- _Aim of the exercise_:
Set all the entries down again, unaltered.

- _Records provided_:
__________________________________________________

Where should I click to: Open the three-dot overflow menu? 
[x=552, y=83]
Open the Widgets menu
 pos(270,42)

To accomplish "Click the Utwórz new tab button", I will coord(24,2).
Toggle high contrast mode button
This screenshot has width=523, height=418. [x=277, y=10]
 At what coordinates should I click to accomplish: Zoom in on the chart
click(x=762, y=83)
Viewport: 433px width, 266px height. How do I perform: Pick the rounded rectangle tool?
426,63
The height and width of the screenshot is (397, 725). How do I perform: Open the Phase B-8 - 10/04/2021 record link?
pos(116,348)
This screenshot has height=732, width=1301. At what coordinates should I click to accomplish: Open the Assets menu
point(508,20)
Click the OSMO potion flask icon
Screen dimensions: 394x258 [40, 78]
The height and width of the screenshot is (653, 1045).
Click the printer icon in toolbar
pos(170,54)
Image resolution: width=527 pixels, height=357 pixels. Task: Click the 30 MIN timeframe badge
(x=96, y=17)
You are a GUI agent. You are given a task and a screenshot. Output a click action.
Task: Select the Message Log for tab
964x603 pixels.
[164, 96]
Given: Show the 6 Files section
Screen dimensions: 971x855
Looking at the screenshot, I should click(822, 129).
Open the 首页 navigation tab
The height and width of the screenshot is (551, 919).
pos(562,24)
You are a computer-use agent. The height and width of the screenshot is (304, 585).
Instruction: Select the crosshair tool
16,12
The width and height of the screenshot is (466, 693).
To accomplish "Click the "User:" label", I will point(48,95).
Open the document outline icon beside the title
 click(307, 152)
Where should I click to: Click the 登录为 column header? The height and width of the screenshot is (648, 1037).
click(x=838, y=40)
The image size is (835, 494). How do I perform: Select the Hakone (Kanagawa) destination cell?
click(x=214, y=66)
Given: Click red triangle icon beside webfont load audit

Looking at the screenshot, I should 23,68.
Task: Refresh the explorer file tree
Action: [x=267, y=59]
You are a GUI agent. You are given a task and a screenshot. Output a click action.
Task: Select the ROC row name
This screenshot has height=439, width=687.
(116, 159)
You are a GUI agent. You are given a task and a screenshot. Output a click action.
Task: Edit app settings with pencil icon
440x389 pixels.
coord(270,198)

__________________________________________________

- _Response below_:
Where should I click to: Open the three-dot overflow menu? 
[x=552, y=83]
Open the Widgets menu
 pos(270,42)

To accomplish "Click the Utwórz new tab button", I will coord(24,2).
Toggle high contrast mode button
This screenshot has width=523, height=418. [x=277, y=10]
 At what coordinates should I click to accomplish: Zoom in on the chart
click(x=762, y=83)
Viewport: 433px width, 266px height. How do I perform: Pick the rounded rectangle tool?
426,63
The height and width of the screenshot is (397, 725). How do I perform: Open the Phase B-8 - 10/04/2021 record link?
pos(116,348)
This screenshot has height=732, width=1301. At what coordinates should I click to accomplish: Open the Assets menu
point(508,20)
Click the OSMO potion flask icon
Screen dimensions: 394x258 [40, 78]
The height and width of the screenshot is (653, 1045).
Click the printer icon in toolbar
pos(170,54)
Image resolution: width=527 pixels, height=357 pixels. Task: Click the 30 MIN timeframe badge
(x=96, y=17)
You are a GUI agent. You are given a task and a screenshot. Output a click action.
Task: Select the Message Log for tab
964x603 pixels.
[164, 96]
Given: Show the 6 Files section
Screen dimensions: 971x855
Looking at the screenshot, I should click(822, 129).
Open the 首页 navigation tab
The height and width of the screenshot is (551, 919).
pos(562,24)
You are a computer-use agent. The height and width of the screenshot is (304, 585).
Instruction: Select the crosshair tool
16,12
The width and height of the screenshot is (466, 693).
To accomplish "Click the "User:" label", I will point(48,95).
Open the document outline icon beside the title
 click(307, 152)
Where should I click to: Click the 登录为 column header? The height and width of the screenshot is (648, 1037).
click(x=838, y=40)
The image size is (835, 494). How do I perform: Select the Hakone (Kanagawa) destination cell?
click(x=214, y=66)
Given: Click red triangle icon beside webfont load audit

Looking at the screenshot, I should 23,68.
Task: Refresh the explorer file tree
Action: [x=267, y=59]
You are a GUI agent. You are given a task and a screenshot. Output a click action.
Task: Select the ROC row name
This screenshot has height=439, width=687.
(116, 159)
You are a GUI agent. You are given a task and a screenshot. Output a click action.
Task: Edit app settings with pencil icon
440x389 pixels.
coord(270,198)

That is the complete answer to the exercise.